This reality runs contrary to the arguments of corporations and lobbying groups who still seek further copyright extension. "When they go to Congress and say, 'We need more time,' it's always, 'Oh, it's for the artists' sake, the sacred artists.' Then when you actually see how artists get treated, it turns out that their interests are not being as assiduously promoted." In some cases, he says, "the artists, writers and musicians become sort of a stalking horse for the publishers and the music distributors."
Culture is paying the price for these bad laws. In fact, the labyrinth of copyright has already had a devastating effect on an entire art form.
The paradox of permission
Local rappers Little Brother are beginning to make it to the big time. As we walk into the Durham restaurant Devine's, an old friend laughs and gets up from the bar to embrace Phonte and rib him about their recent appearance on an MTV "You Hear It First" segment. The group just finished a national tour, and they're hoping sales of their debut album The Listening will climb as a result of the exposure. But as Phonte, Pooh and 9th Wonder anticipate jumping from the independent label ABB Records to a major label with broader distribution, the trio is facing a tough reality: Major labels aren't crazy about sample-heavy hip-hop. "All these cats that are making tens of millions of dollars without sampling," Phonte explains, "making little keyboard beats and selling millions, and we doing our thing. The label has to cough up for samples and clear it with publishers and all that. It's just more of a headache than what they think it's worth.

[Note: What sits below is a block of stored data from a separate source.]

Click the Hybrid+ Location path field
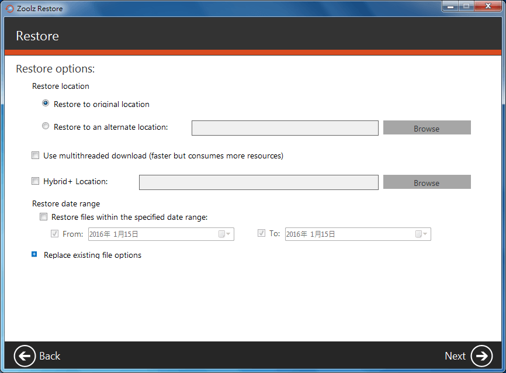This screenshot has width=506, height=373. pos(258,182)
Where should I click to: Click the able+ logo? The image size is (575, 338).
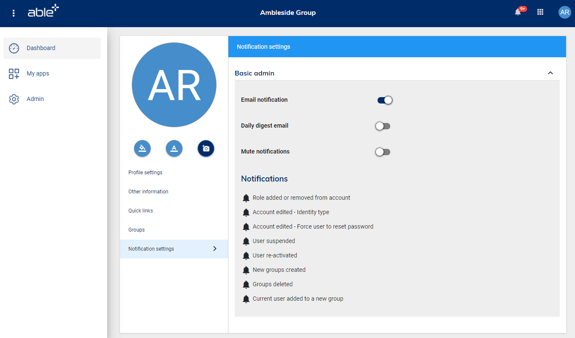pos(43,12)
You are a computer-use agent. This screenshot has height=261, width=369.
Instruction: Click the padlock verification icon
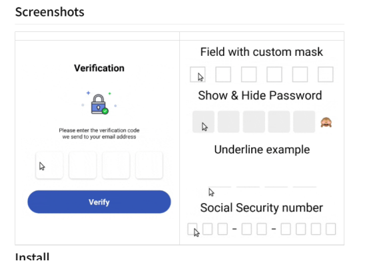[99, 104]
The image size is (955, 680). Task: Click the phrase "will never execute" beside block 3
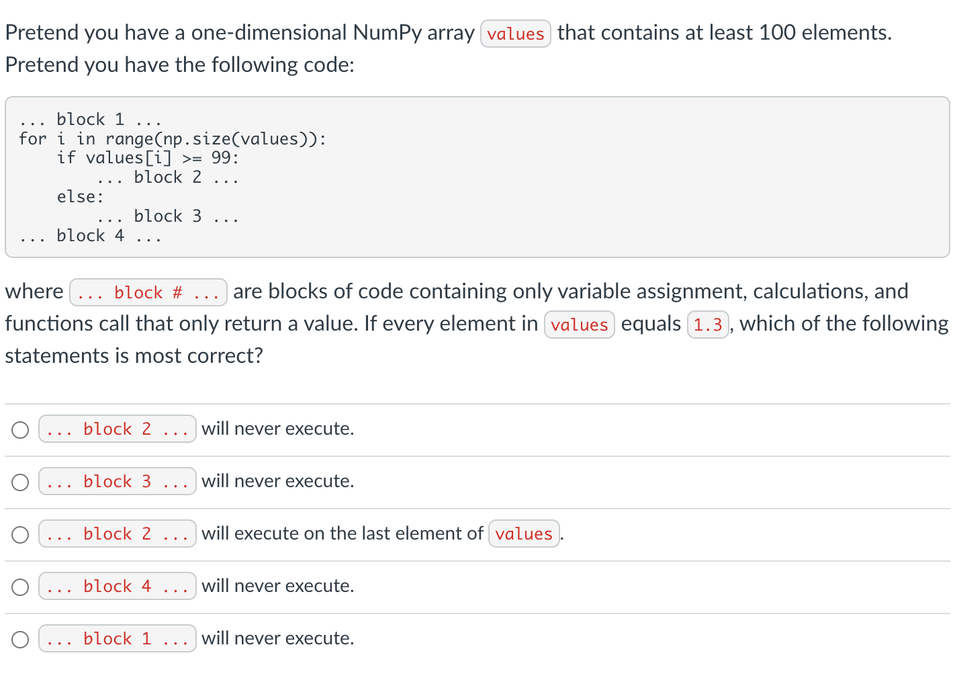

"It's flat out money. Sampling can get expensive," Phonte sums up. "But if you really want to maintain your integrity as an artist, and in our shoes this is what we want to do, so any label that wants us to make the kind of music we want to make has got to deal with that."
This grim financial reality has had a chilling effect. Early hip-hop albums, such as Public Enemy's It Takes a Nation of Millions to Hold Us Back and De La Soul's Three Feet High and Rising used hundreds of samples, churning the raw material of media saturation into biting commentary with a good beat—changing music culture forever.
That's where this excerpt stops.